| Requirement |
Exactly reproduce the data from its first line through the line with "Pročitaj više (159, 731)", leaving out every line after it.

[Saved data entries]
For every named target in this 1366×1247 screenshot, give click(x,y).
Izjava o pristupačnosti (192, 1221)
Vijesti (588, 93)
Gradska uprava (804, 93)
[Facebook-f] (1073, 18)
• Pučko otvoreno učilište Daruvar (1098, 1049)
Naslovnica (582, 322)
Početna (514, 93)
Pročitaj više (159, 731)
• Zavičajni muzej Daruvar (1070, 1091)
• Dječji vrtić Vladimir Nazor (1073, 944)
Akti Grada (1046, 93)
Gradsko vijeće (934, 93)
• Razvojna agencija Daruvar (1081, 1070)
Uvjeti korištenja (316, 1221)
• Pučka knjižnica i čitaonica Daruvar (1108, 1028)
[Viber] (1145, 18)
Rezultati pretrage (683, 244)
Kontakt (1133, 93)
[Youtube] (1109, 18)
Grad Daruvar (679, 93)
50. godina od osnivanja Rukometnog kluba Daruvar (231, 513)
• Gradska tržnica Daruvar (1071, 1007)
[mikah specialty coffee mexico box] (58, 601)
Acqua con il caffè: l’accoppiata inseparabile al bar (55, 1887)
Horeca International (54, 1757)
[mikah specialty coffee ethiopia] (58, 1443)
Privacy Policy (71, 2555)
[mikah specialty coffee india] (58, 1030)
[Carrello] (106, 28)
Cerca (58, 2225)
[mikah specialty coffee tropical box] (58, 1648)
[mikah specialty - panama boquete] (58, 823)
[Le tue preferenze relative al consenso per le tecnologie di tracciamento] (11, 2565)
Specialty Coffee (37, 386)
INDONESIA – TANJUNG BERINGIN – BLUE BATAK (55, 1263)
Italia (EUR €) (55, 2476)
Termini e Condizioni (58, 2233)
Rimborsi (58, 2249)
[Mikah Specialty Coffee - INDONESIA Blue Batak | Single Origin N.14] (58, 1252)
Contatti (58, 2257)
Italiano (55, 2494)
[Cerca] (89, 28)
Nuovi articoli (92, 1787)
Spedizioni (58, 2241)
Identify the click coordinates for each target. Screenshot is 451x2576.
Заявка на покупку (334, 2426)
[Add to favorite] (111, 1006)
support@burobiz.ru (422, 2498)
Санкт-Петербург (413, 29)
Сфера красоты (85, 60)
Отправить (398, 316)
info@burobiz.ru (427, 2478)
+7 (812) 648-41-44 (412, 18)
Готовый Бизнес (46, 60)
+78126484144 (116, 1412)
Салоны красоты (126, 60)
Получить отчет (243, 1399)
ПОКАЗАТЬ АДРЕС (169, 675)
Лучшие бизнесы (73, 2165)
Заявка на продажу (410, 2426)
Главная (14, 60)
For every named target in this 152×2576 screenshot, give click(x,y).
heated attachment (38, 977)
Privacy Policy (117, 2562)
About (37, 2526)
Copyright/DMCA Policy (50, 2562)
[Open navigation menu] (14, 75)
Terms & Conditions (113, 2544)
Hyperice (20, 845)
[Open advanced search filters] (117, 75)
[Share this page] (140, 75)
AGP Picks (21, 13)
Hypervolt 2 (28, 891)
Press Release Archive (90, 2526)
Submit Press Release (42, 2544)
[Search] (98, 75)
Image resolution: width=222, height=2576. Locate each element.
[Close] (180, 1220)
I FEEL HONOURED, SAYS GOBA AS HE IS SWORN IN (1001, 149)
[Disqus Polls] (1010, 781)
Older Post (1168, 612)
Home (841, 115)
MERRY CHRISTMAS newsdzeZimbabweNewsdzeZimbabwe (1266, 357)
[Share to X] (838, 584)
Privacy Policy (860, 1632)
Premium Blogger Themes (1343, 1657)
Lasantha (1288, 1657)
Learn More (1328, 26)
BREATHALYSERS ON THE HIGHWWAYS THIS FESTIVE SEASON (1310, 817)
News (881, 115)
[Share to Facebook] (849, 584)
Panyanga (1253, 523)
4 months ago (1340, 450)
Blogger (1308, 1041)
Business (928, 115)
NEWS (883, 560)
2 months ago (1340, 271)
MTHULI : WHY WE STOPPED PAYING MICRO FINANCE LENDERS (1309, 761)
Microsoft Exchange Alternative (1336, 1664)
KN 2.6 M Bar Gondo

| Final answer |
For every named target in this 1366×1247 screenshot, give click(x,y).
Izjava o pristupačnosti (192, 1221)
Vijesti (588, 93)
Gradska uprava (804, 93)
[Facebook-f] (1073, 18)
• Pučko otvoreno učilište Daruvar (1098, 1049)
Naslovnica (582, 322)
Početna (514, 93)
Pročitaj više (159, 731)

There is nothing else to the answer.